The report calls for European changemakers to embrace risk.

The gender gap is growing

While all-women founded startups account for 6% of all startups created, they only represent a fraction of that when it comes to funding. Across funding rounds all-women lead startups are underrepresented; in pre seed they 2% of total funding, down 1% from 2016, seed funding has the best rate with 4% of funding going to all female teams, but that has shown no growth in the past decade, Series A, B and beyond they represent only 1% of fund allocation. There is also a drop in mixed gender team funding, this is most evident in series B and after which went from 32% in 2016 to 22% this year.
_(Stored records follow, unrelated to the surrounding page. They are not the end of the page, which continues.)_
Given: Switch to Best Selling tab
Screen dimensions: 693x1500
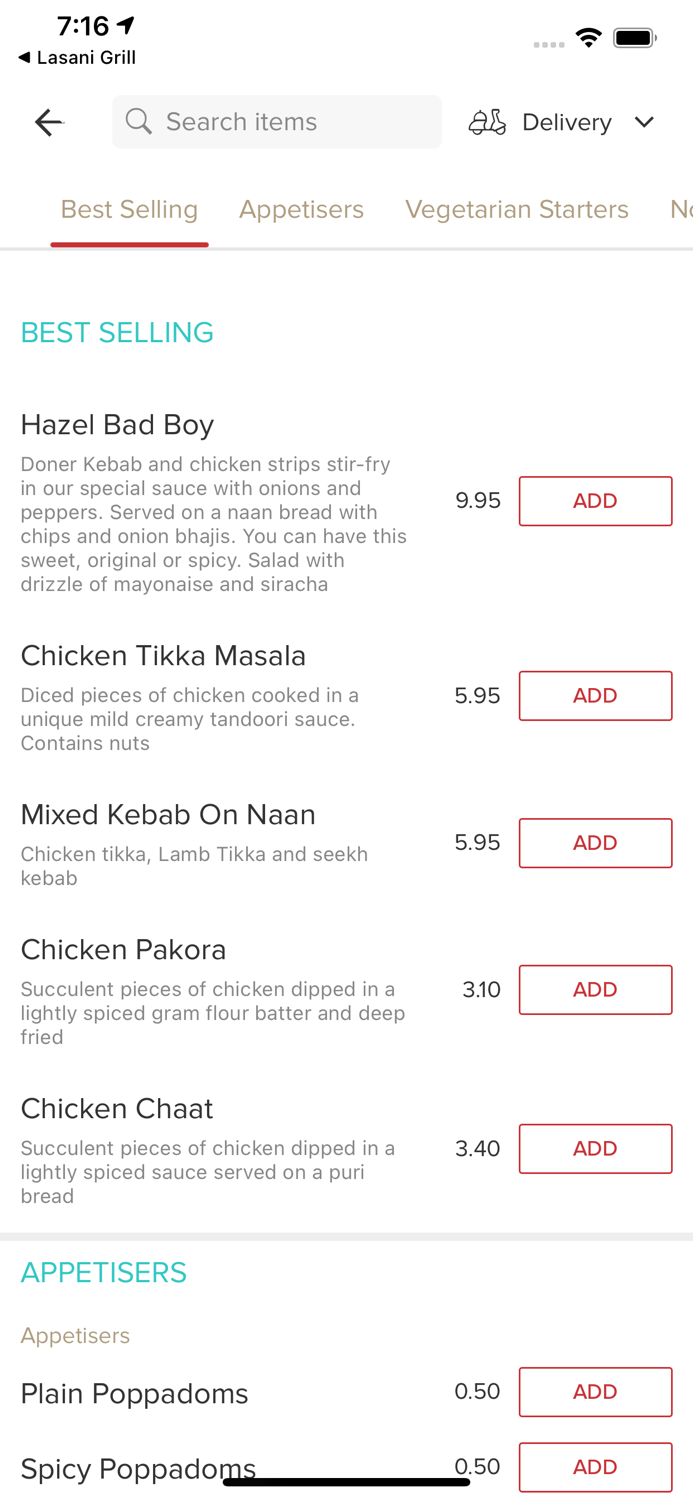Looking at the screenshot, I should point(129,209).

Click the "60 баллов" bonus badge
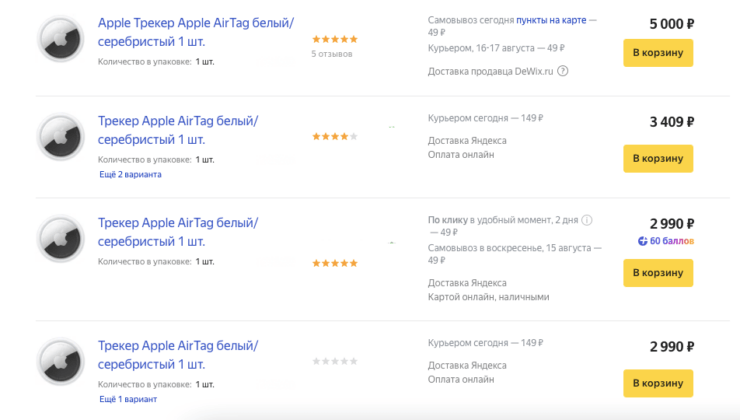tap(666, 241)
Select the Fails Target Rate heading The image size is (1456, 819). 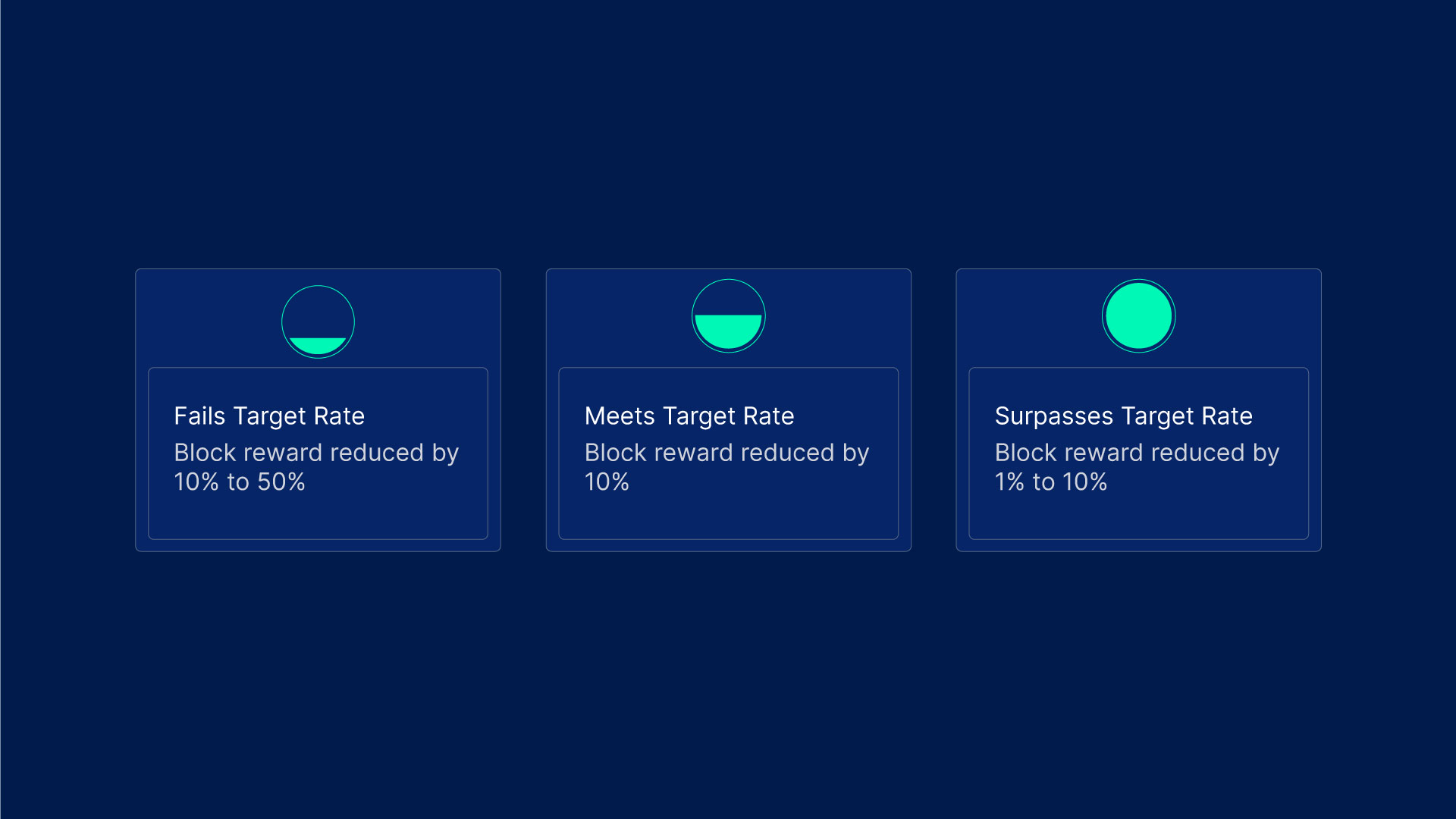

Lack of Exit Opportunities

Globally, exit activity is on the rise, nearly doubling year-over-year, from 64 billion in 2024 to 08 billion in 2025. Europe accounts for only 10 percent of that value, currently very short of their target of 30 percent by 2030. Meanwhile, the US makes up more than half of the global exit value. This lack of exit connects to the issue of limited VC funding and one of the main drivers of brain drain, sending European excellence to the United States to have access to exit opportunities.

Moving forward

While Europe still has key hurdles to clear before it can catch up to established tech ecosystems, there is optimism that the continent can rise to the challenge. Half of survey respondents said they felt more optimistic than 12 months ago. Total funding is up from last year and there have been many positive trends, the total GDP of Europe’s tech ecosystem is up 11% from 2016 and shows signs on continued growth.